● Written task:
Please update the lines starting with the line with "The image size is (1508, 812)." and going on through the line with "tap(764, 146)" so that "screenshot" becomes "screen capture", leaving everything else unchanged. Return only those lines.

--- Start ---

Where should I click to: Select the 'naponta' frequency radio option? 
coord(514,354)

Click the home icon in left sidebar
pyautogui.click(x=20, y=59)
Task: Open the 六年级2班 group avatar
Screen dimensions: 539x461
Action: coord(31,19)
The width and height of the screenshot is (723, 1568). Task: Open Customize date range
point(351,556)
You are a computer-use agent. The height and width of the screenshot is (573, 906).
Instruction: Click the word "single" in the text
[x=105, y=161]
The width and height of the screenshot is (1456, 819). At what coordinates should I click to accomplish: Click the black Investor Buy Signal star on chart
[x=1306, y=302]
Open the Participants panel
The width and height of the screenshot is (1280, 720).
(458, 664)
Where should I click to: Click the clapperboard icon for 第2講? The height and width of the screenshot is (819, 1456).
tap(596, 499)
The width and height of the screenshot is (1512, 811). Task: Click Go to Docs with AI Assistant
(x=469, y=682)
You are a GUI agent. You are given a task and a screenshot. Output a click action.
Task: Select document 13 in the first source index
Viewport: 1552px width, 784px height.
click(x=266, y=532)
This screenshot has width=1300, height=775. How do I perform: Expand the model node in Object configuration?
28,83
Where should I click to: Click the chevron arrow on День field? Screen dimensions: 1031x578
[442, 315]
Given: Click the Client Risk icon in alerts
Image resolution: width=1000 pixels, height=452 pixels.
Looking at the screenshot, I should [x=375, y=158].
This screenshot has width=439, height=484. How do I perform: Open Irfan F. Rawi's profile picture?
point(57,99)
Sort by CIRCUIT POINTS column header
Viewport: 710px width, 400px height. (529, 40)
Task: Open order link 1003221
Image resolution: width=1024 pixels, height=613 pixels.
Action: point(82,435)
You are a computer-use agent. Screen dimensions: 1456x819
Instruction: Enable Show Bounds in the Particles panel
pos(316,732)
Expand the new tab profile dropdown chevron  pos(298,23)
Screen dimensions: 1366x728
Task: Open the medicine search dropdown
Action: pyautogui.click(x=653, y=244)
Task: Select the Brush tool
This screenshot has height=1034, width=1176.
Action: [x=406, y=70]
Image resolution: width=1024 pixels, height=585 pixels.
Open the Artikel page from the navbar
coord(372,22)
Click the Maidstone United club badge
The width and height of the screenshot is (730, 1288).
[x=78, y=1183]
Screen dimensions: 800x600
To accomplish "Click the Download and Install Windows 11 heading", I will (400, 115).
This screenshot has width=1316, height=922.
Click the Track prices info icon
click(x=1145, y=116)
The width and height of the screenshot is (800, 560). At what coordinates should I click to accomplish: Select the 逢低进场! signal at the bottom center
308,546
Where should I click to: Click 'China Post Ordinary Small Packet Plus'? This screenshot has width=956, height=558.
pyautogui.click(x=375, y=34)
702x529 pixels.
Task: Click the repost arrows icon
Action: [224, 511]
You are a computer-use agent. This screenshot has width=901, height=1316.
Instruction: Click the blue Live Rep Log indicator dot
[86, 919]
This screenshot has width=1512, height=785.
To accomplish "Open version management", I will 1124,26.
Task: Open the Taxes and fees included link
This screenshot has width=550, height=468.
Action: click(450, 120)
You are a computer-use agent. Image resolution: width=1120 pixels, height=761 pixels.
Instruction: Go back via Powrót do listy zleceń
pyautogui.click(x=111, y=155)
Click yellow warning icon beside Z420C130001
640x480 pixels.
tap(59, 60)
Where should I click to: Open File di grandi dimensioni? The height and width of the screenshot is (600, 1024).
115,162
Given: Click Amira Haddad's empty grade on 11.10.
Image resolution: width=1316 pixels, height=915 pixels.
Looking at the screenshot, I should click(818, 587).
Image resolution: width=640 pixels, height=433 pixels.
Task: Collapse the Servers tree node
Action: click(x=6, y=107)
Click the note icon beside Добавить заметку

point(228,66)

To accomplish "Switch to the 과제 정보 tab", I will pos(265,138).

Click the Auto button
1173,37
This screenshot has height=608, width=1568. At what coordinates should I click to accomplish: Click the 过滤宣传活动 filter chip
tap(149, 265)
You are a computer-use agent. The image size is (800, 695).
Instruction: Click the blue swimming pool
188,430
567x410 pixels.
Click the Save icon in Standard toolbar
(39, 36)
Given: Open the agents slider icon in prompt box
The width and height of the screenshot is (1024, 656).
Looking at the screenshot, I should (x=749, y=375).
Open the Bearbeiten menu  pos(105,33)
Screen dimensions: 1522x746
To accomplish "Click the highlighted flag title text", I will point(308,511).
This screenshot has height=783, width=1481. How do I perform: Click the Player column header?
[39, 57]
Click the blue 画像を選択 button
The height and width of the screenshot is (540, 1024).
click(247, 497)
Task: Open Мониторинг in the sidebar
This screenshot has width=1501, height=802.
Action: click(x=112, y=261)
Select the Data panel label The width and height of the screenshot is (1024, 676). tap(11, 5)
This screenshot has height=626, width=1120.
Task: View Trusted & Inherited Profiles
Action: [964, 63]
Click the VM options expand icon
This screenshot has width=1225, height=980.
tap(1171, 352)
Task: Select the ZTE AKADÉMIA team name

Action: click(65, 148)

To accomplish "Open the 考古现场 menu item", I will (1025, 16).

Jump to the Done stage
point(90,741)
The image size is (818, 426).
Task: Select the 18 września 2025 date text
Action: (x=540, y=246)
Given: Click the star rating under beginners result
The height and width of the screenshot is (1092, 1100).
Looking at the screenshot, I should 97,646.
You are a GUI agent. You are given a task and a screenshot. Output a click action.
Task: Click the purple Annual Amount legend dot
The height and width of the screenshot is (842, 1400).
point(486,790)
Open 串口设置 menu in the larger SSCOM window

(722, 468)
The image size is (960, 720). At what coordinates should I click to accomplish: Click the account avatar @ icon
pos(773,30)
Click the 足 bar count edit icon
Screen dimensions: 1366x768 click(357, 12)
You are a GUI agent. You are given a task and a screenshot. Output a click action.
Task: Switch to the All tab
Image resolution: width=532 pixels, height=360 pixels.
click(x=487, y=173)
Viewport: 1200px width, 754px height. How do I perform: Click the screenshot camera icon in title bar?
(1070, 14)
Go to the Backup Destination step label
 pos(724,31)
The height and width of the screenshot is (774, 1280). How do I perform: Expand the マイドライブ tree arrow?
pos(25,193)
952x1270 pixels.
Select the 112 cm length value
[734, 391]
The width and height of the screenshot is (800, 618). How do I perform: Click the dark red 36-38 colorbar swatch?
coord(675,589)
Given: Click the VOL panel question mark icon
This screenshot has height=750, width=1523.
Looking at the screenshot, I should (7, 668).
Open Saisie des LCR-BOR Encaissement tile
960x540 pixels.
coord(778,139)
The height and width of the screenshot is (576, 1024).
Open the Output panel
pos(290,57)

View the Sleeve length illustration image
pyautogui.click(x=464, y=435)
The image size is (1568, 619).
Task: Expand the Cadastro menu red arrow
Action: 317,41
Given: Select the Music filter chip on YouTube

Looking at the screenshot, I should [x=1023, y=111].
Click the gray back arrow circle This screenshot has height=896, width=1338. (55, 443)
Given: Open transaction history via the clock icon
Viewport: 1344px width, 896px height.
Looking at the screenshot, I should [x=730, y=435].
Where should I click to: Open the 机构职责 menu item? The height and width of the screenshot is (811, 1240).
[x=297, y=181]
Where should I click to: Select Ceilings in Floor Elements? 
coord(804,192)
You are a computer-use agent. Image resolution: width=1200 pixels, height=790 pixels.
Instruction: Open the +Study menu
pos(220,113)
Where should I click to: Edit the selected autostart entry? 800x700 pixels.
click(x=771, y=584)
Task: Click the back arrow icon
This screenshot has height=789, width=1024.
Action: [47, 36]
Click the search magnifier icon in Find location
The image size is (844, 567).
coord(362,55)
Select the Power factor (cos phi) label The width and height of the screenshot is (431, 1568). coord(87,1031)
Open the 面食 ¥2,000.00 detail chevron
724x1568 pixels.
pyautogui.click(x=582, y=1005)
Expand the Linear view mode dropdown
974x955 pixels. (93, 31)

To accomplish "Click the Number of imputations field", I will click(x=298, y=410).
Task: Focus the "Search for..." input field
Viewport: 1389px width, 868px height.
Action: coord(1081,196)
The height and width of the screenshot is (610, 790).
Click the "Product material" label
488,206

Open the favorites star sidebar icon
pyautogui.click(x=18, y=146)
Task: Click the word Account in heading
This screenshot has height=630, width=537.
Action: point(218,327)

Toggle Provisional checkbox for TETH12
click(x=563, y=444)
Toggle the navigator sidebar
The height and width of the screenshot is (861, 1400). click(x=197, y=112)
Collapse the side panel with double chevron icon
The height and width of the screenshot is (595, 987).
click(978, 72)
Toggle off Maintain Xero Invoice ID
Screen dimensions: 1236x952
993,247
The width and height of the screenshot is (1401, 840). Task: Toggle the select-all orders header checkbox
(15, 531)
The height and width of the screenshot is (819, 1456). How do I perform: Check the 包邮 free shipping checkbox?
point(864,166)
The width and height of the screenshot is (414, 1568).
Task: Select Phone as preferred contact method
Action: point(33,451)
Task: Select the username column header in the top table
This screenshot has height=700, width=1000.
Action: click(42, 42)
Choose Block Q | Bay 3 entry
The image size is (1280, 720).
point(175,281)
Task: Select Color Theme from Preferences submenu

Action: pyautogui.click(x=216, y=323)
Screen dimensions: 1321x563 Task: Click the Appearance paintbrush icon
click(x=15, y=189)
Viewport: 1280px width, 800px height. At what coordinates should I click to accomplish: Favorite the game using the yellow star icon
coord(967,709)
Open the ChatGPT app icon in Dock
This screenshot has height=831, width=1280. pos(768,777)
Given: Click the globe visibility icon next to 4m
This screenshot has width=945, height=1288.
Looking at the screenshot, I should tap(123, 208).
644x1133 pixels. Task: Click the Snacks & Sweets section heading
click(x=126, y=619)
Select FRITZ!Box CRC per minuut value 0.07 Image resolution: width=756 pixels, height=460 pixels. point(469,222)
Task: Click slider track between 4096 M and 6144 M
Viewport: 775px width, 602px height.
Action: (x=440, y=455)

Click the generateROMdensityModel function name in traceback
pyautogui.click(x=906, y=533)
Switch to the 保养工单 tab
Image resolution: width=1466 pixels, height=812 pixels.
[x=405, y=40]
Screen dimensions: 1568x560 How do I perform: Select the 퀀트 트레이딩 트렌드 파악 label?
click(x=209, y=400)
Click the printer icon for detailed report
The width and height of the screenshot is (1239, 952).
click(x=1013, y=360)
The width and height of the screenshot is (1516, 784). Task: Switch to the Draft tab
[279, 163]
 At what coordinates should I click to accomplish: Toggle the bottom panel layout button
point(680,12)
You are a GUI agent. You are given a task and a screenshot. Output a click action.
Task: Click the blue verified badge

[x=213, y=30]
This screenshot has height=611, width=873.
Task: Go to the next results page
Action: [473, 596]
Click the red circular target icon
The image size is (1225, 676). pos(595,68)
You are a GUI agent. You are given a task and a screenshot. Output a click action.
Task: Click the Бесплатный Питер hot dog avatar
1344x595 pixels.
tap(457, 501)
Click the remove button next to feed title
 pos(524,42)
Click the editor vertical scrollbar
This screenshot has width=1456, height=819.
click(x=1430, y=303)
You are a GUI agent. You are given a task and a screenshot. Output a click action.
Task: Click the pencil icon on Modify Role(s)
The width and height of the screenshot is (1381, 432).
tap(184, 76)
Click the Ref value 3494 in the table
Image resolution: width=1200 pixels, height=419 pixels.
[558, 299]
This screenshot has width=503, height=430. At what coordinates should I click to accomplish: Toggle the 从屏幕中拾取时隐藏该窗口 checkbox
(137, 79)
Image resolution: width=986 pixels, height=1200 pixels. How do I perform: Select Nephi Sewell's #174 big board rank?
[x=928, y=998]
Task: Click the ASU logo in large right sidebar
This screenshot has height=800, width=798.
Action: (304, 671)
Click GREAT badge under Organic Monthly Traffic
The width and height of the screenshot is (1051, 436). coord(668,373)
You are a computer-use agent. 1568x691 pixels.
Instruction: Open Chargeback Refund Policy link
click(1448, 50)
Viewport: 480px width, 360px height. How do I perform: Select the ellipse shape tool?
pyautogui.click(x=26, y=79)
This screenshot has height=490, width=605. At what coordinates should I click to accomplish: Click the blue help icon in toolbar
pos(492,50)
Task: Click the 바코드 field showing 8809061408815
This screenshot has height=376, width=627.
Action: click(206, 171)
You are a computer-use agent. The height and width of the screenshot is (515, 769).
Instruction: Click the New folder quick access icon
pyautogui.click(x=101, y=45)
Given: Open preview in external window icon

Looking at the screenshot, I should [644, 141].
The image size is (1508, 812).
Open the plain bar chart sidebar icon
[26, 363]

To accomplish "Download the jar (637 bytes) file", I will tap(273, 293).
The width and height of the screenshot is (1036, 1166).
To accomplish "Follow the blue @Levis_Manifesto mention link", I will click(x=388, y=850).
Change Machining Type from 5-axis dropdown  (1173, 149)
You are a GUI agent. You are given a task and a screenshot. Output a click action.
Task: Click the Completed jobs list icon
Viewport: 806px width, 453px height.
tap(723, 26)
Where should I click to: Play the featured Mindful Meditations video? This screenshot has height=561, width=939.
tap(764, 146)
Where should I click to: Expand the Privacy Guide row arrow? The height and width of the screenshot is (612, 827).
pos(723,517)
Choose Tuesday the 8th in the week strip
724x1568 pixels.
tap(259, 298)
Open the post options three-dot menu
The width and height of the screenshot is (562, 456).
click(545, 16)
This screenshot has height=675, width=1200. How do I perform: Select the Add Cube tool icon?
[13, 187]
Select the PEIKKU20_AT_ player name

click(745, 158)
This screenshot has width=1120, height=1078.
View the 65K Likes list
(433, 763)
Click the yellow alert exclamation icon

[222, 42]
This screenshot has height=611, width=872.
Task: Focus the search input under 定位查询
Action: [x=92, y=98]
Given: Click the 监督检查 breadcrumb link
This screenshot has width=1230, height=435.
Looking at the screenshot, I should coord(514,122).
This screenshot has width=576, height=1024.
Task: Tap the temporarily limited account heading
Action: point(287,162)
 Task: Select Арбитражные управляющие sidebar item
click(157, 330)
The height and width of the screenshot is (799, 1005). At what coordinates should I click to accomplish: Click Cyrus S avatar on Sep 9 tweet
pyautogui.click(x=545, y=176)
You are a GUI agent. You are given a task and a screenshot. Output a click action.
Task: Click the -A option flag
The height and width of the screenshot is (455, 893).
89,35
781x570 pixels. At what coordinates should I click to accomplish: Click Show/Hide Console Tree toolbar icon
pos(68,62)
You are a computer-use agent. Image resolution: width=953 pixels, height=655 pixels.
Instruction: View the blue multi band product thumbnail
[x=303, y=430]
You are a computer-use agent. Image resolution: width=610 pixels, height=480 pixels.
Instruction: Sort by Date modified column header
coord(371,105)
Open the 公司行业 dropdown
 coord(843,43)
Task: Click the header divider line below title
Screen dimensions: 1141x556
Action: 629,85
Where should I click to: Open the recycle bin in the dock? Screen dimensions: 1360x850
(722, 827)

--- End ---

● Output:
The image size is (1508, 812).
Open the plain bar chart sidebar icon
[26, 363]

To accomplish "Download the jar (637 bytes) file", I will tap(273, 293).
The width and height of the screen capture is (1036, 1166).
To accomplish "Follow the blue @Levis_Manifesto mention link", I will click(x=388, y=850).
Change Machining Type from 5-axis dropdown  (1173, 149)
You are a GUI agent. You are given a task and a screen capture. Output a click action.
Task: Click the Completed jobs list icon
Viewport: 806px width, 453px height.
tap(723, 26)
Where should I click to: Play the featured Mindful Meditations video? This screen capture has height=561, width=939.
tap(764, 146)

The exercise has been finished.